§ EXERCISE REQUIREMENTS
Pictures are to be dropped, and only the lines from the one containing "Screen dimensions: 392x696" through the end of the data below are to be reproduced as written.

::: INFORMATION SHOWN :::

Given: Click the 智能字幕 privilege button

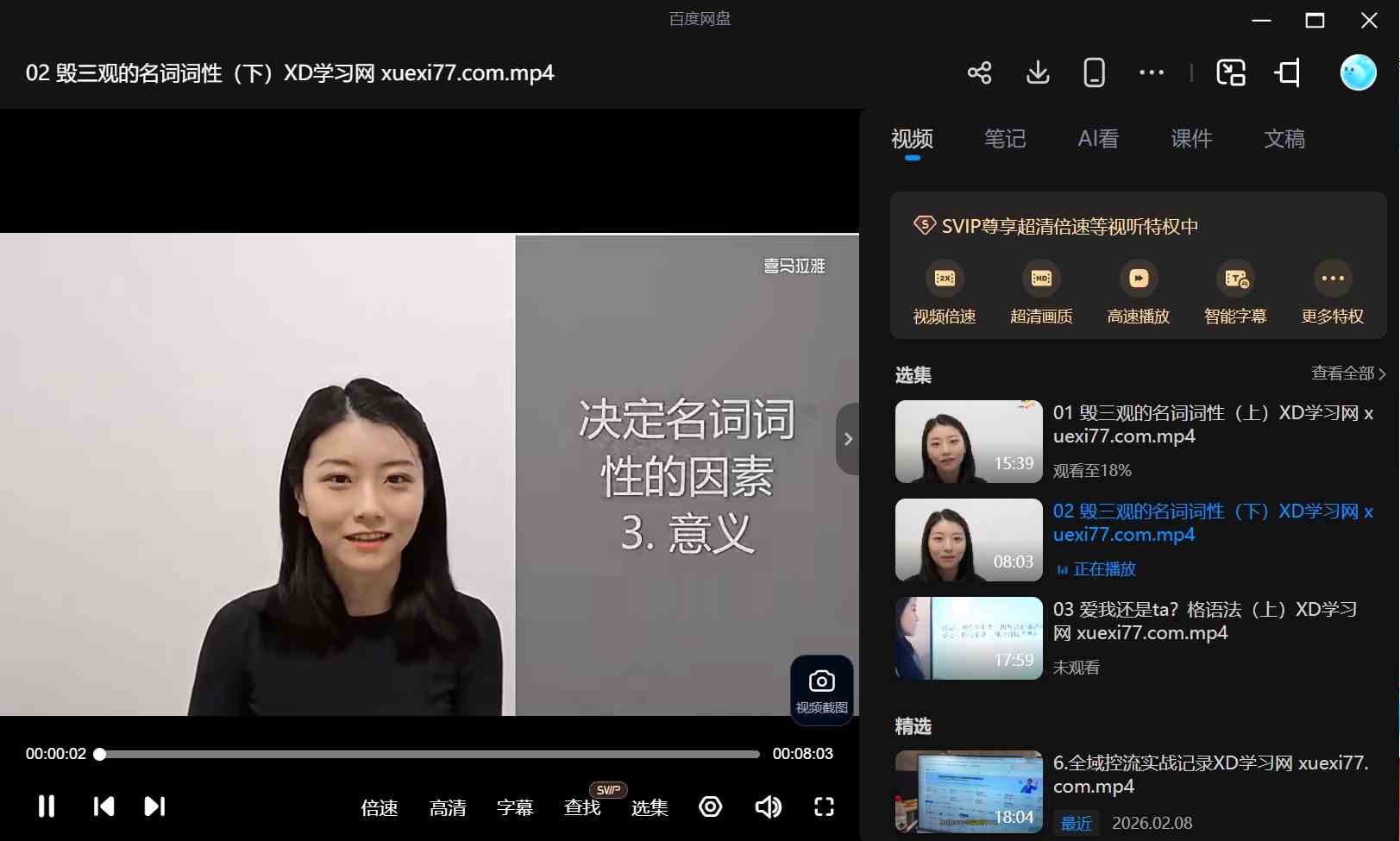Looking at the screenshot, I should [1235, 292].
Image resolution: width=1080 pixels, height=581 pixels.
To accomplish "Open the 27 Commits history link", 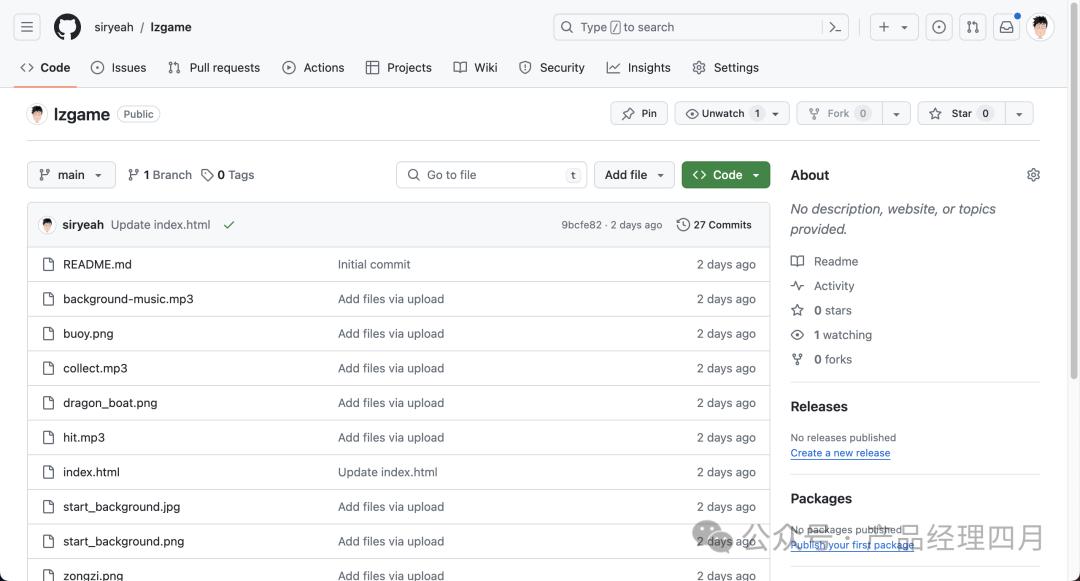I will tap(714, 225).
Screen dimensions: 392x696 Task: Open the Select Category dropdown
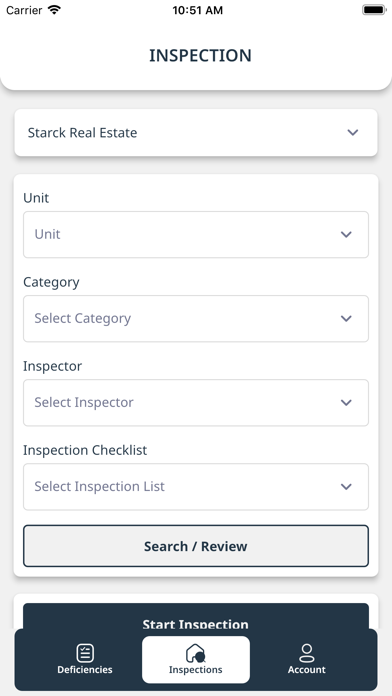point(196,319)
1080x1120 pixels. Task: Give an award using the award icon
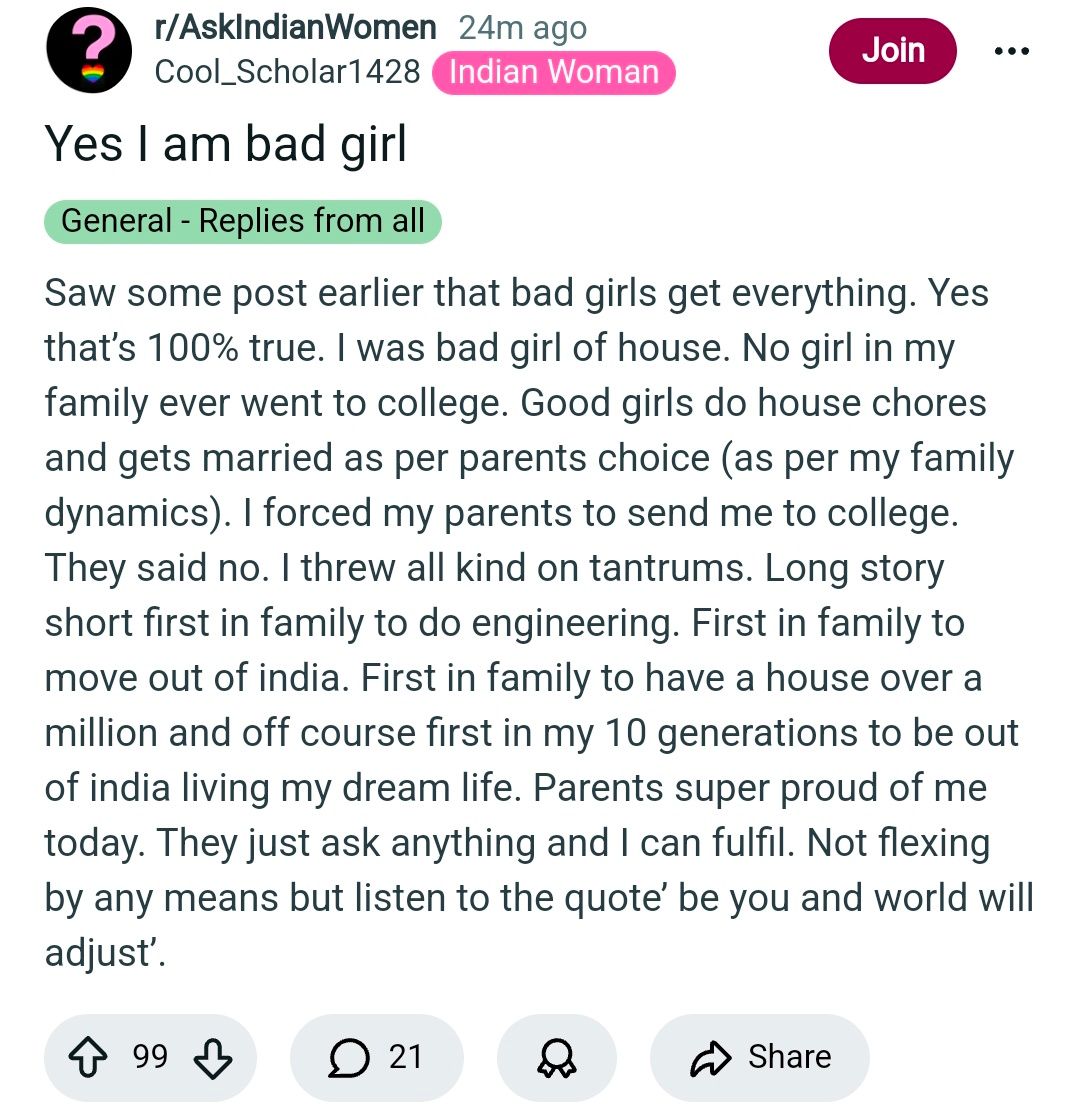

:::

§ ANSWER TO THIS TASK
Screen dimensions: 392x696 Task: Open the Select Category dropdown
point(196,319)
1080x1120 pixels. Task: Give an award using the award icon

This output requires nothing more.